What this task involves. Take from the records below each line that holds "window".

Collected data
^^^^^^^^

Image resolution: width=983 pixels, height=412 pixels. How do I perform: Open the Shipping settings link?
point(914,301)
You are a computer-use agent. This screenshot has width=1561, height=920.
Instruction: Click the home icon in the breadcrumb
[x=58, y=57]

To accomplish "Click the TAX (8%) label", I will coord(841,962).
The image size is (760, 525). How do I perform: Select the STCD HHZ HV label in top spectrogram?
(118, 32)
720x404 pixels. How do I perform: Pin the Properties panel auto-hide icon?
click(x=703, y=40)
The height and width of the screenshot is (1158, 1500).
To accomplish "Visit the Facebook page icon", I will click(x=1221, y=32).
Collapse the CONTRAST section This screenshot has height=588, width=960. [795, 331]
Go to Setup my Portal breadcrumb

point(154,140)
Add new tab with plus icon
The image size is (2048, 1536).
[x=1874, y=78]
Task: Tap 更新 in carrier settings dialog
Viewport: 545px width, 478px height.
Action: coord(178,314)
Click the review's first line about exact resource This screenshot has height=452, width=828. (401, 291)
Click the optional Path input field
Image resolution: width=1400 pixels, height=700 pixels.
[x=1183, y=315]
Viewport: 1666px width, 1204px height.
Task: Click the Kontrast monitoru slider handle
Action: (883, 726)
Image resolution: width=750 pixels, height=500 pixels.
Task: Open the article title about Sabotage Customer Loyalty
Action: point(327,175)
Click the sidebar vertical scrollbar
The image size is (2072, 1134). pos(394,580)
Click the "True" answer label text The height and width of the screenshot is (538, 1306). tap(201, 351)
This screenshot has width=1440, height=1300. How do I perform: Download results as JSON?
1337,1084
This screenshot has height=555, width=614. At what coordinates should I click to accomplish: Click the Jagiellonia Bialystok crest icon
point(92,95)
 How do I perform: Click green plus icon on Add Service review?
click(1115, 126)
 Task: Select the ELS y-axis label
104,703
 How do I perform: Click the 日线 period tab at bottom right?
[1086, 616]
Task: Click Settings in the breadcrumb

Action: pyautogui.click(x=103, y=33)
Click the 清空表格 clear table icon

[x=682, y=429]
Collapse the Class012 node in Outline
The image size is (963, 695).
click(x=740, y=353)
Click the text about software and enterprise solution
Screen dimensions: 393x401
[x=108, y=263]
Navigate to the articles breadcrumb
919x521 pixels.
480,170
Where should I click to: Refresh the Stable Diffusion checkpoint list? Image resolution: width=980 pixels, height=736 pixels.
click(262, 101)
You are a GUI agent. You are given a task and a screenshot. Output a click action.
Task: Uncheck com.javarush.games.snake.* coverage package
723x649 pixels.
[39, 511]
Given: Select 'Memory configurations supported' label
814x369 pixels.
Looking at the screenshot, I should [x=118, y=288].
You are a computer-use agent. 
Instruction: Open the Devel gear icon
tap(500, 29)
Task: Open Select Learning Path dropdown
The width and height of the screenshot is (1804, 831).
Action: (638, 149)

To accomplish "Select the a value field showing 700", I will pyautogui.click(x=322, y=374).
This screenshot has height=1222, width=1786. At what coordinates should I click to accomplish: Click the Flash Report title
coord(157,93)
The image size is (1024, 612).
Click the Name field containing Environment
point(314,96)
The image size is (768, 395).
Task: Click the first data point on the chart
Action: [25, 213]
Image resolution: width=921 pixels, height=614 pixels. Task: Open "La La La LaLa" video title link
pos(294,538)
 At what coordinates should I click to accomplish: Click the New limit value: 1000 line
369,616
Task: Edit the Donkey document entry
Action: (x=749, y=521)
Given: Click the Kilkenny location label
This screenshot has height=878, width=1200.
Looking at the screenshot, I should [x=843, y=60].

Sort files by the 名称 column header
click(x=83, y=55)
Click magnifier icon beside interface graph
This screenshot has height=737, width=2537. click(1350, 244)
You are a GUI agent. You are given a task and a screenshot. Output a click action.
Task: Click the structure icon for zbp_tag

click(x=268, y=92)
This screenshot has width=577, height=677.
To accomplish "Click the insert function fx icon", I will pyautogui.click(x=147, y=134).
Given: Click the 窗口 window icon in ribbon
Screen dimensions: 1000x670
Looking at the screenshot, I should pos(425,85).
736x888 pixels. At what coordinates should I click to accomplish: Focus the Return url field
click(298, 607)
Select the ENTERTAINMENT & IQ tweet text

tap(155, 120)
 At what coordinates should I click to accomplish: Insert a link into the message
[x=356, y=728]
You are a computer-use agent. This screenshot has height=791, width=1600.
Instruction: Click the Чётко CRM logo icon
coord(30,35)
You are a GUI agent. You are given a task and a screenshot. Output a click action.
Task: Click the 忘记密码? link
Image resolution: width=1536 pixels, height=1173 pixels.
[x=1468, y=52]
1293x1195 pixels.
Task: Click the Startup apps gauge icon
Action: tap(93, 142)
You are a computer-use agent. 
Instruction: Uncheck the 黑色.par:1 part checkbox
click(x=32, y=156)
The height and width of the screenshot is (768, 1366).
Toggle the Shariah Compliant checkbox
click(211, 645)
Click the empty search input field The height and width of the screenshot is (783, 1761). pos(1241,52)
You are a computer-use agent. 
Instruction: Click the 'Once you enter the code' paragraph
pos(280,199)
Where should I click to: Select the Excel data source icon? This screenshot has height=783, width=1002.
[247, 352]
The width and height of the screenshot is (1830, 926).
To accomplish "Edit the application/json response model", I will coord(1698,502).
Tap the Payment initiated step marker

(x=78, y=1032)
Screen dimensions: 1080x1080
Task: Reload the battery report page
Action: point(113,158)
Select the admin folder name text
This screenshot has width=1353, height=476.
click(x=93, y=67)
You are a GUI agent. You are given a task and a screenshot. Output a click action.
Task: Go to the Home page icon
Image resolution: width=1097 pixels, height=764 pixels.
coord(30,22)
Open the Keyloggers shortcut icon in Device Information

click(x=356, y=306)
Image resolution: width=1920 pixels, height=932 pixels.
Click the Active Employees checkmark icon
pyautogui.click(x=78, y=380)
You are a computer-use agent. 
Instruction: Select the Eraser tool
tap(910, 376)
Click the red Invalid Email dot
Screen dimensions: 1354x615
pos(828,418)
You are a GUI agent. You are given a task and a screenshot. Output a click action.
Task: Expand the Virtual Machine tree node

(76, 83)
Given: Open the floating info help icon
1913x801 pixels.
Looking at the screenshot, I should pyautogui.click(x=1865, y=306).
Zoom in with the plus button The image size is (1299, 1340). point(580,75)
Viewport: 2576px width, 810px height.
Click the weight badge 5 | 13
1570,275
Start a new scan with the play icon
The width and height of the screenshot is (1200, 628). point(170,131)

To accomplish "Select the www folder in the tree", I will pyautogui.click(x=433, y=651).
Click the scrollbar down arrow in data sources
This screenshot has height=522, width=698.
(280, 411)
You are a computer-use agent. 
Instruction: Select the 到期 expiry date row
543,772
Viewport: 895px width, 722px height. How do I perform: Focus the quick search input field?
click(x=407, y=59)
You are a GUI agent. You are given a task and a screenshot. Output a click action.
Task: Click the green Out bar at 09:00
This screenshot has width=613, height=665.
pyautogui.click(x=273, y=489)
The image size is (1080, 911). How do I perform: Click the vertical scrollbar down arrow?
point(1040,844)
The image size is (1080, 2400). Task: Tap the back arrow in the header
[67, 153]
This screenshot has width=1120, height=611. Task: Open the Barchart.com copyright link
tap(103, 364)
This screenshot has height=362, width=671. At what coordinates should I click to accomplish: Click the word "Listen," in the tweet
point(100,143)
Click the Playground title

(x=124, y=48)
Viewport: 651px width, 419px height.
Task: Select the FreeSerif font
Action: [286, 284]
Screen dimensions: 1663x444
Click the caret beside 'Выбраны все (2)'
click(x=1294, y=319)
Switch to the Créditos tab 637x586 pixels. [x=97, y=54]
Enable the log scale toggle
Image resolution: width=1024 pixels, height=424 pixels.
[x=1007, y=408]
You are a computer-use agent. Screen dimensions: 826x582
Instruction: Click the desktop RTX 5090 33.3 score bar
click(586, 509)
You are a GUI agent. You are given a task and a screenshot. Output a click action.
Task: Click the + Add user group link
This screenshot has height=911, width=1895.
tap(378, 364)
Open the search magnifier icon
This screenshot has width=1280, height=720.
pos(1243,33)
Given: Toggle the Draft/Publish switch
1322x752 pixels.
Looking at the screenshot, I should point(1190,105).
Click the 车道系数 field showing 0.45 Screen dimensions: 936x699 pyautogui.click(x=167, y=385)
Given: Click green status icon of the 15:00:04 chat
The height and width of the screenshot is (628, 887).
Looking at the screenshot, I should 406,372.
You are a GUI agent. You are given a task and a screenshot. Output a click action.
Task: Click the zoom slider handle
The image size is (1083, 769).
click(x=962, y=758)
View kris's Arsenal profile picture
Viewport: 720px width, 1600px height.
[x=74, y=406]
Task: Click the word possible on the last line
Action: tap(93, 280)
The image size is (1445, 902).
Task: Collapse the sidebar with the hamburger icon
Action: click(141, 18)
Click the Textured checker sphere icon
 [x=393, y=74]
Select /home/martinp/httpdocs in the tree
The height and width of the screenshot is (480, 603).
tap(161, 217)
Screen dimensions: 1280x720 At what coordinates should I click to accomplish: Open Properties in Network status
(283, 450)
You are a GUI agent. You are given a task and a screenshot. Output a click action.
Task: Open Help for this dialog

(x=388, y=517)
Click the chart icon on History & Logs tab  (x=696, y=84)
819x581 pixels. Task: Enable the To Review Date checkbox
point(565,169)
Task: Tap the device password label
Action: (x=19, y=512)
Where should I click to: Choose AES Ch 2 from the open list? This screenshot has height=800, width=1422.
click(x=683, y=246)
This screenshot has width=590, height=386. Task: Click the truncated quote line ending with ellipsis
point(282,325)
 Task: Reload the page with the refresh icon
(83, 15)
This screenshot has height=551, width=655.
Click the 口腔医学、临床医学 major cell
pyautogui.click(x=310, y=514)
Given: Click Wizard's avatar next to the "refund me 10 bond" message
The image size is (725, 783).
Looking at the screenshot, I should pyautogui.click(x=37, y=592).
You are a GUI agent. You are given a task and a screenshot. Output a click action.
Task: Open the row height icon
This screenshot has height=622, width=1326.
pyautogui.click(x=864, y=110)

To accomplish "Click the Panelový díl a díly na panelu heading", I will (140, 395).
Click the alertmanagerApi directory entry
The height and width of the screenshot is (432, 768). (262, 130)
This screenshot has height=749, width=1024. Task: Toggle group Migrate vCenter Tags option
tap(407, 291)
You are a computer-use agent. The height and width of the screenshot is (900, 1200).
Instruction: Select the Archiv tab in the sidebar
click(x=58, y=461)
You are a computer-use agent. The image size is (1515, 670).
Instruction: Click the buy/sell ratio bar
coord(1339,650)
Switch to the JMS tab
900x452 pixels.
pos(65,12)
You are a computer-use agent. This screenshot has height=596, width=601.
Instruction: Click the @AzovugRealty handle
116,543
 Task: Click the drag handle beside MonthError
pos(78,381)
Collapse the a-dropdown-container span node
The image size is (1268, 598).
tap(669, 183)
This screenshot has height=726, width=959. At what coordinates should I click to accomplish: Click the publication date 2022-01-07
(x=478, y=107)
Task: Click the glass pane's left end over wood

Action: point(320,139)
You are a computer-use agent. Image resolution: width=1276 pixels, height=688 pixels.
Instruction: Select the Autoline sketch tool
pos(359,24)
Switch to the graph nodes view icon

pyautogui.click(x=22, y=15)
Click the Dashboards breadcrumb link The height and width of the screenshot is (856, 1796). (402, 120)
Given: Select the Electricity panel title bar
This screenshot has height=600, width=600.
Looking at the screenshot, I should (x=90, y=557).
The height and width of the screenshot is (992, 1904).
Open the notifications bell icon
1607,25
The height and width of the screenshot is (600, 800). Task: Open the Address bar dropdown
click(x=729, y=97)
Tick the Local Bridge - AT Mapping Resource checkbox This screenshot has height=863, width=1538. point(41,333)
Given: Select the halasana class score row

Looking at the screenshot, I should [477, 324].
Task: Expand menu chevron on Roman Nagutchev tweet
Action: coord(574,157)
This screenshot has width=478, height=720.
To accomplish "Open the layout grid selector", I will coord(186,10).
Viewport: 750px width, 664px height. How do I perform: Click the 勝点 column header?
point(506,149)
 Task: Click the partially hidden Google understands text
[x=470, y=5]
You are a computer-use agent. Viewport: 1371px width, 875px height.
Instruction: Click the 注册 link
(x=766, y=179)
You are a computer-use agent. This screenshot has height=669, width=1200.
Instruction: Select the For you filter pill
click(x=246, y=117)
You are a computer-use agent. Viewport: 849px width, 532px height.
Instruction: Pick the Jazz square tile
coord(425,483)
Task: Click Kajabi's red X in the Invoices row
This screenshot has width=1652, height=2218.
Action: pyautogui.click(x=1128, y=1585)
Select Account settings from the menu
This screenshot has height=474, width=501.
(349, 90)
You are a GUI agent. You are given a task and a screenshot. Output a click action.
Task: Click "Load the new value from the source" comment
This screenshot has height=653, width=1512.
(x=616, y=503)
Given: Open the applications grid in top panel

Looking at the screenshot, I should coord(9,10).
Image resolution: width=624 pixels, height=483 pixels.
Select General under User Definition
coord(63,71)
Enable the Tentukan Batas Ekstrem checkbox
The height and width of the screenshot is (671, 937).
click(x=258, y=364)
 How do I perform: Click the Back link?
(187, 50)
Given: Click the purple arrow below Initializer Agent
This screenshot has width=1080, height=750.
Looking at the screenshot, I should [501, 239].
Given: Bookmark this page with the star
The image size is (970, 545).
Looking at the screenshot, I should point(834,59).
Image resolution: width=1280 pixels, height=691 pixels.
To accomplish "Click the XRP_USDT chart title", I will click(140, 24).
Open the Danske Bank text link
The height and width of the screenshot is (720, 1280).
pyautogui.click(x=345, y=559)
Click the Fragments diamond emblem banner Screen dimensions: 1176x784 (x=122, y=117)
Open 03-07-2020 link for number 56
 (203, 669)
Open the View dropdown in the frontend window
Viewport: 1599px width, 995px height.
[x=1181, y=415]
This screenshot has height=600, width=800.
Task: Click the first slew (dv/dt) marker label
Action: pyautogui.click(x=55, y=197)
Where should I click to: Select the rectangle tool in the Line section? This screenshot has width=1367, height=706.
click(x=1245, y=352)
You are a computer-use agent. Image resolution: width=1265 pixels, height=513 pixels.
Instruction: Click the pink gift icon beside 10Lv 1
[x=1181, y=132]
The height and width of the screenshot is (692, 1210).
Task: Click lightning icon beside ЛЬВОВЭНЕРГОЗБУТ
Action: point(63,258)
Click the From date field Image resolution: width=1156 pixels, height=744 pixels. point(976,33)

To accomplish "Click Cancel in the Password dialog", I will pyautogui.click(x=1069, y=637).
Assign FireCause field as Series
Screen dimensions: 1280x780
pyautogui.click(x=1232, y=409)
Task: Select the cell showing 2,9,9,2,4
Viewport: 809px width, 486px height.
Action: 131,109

^^^^^^^^

Reply.
Given: Click the 窗口 window icon in ribbon
Open the View dropdown in the frontend window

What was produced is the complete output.